Talvez o impulso de interpretar o mundo e a gente ao nosso redor ainda seja grande. Talvez a fotografia do cotidiano e das emoções genuínas nos ofereça um material tão literário quanto qualquer obra literária. A diferença é o grau de improbabilidade, onde não se sabe que protagonistas surgirão na próxima esquina ou que drama se presenciará (ou não) no dia seguinte. Desse ponto de vista, o fotógrafo é um diretor que carrega um palco nas mãos, e nesse palco é capaz de reunir num milésimo de segundo atores que nunca tiveram nem terão nada em comum entre si, a não ser aquele momento infinitesimal de protagonismo dramático.

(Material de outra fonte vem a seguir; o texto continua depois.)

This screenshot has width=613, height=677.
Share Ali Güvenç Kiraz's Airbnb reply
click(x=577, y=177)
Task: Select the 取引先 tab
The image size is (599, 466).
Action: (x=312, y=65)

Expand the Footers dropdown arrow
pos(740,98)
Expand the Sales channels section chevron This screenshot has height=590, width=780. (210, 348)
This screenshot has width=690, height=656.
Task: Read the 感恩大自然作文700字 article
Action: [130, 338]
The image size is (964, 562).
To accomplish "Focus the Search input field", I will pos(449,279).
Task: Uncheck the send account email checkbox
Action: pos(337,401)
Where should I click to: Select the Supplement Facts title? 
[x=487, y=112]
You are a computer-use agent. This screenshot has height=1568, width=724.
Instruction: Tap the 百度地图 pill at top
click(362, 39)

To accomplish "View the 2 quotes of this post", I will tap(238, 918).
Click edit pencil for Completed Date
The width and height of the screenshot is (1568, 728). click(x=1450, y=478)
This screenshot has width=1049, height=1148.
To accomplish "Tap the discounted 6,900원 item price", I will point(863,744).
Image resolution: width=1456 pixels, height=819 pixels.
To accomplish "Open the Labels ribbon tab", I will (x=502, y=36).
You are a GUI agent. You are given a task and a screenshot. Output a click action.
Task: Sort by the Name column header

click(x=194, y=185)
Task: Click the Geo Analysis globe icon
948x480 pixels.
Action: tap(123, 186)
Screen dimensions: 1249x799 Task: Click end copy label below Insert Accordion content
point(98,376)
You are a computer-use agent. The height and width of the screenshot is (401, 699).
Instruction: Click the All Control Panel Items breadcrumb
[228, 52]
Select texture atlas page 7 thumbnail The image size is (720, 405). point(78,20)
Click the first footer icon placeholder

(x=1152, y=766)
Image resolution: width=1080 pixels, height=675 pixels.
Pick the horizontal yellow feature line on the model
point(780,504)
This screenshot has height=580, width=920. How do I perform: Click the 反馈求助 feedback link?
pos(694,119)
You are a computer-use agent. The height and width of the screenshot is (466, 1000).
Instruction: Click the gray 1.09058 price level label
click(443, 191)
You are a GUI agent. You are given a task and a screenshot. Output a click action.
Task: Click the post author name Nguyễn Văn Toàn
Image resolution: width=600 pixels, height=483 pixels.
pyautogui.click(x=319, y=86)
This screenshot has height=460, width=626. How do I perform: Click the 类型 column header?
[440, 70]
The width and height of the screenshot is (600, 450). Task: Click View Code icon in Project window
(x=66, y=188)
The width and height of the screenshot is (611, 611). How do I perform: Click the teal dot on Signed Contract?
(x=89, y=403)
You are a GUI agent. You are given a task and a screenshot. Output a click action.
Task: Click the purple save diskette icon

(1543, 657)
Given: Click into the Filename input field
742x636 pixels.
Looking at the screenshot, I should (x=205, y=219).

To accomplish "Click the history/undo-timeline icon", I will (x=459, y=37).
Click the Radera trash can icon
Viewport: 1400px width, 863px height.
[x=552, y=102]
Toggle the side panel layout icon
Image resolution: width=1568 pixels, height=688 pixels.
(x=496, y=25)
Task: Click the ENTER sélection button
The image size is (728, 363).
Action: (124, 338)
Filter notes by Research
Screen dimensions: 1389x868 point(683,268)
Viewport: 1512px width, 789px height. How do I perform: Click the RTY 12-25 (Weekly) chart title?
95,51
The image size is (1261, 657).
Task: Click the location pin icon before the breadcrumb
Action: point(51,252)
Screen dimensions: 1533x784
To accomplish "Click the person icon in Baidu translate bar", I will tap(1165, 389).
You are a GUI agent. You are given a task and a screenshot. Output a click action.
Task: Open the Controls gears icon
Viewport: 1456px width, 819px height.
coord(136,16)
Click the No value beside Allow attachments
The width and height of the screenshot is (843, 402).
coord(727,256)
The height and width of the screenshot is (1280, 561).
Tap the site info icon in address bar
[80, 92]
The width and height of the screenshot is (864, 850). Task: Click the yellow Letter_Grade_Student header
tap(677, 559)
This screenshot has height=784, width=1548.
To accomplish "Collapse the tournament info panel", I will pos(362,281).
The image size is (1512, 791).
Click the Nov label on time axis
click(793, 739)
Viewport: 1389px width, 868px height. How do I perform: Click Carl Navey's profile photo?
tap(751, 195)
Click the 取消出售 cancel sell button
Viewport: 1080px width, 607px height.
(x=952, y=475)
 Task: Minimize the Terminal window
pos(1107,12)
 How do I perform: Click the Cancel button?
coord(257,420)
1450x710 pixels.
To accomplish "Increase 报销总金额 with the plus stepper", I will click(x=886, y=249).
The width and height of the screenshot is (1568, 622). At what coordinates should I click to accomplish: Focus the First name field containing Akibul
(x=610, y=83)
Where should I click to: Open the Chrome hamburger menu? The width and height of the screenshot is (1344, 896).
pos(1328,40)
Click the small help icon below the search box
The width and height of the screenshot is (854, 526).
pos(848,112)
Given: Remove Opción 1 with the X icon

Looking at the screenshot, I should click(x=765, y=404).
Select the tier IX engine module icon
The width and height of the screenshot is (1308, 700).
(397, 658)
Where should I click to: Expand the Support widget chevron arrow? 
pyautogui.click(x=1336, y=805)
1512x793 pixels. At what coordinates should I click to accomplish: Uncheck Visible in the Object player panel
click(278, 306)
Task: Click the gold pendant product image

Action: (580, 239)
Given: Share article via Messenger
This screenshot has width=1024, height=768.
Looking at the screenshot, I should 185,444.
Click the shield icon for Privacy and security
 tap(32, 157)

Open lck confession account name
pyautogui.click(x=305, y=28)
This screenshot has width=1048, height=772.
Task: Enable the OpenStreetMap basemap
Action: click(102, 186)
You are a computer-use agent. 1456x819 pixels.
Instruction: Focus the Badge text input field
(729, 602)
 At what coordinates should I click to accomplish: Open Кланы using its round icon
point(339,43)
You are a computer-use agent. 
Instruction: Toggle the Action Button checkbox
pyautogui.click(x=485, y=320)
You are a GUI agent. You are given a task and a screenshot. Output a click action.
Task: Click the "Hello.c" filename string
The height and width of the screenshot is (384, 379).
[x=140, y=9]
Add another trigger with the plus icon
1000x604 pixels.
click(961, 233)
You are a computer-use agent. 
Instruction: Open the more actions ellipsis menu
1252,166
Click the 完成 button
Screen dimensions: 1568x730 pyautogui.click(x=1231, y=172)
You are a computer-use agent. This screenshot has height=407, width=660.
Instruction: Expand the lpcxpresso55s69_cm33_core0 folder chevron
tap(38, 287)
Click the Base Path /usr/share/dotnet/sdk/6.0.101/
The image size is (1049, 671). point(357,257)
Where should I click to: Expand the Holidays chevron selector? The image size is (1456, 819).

O mundo constantemente nos oferece cenas e personagens perfeitamente dramáticos ou cômicos, mas nem sempre estamos preparados para vê-los. Isso quer dizer que fotografias ‘históricas’ ou ‘memoráveis’ estão em todos os lugares, sendo formadas e deformadas nesse fluxo temporal incessante. Apenas uma quadra, alguns metros ou mesmo alguns segundos podem separar o fotógrafo daquilo que ele mais procura quando varre as intermináveis ruas da sua cidade: significado.

Por isso, seja em Nova Iorque (a Meca, por seu ‘crazyness’, pela vida abundante que flui e beira o nonsense), seja em Tóquio ou em Buenos Aires, o tema desse gênero segue o mesmo. Mas o resultado nunca é igual, como nunca são iguais os olhares e as compreensões. É interessante notar como a necessidade da Fotografia de Rua segue existindo, seja ela produzida em filme ou em um tablet, e muitas vezes nem sequer sabemos para quem mostrá-la. Talvez seja apenas para nós mesmos, em um modo único e anacrônico de entender o nosso próprio olhar e o meio que nos envolve. Deslocamos do cotidiano o próprio cotidiano e o resignificamos.

Visto sob os olhos corretos, qualquer mundo é estético o suficiente.

Vinicius F. Barth
Doutor em Estudos Literários pela UFPR. Tradutor das Argonáuticas de Apolônio de Rodes. Escritor e ilustrador. Autor do livro de contos 'Razões do agir de um bicho humano', (Confraria do Vento, 2015) e do livro de poemas e ilustrações '92 Receitas Para o Mesmo Molho Vinagrete' (Contravento Editorial, 2019). Ilustrador de Pripyat (Contravento Editorial, 2019). Estudante de saxofone.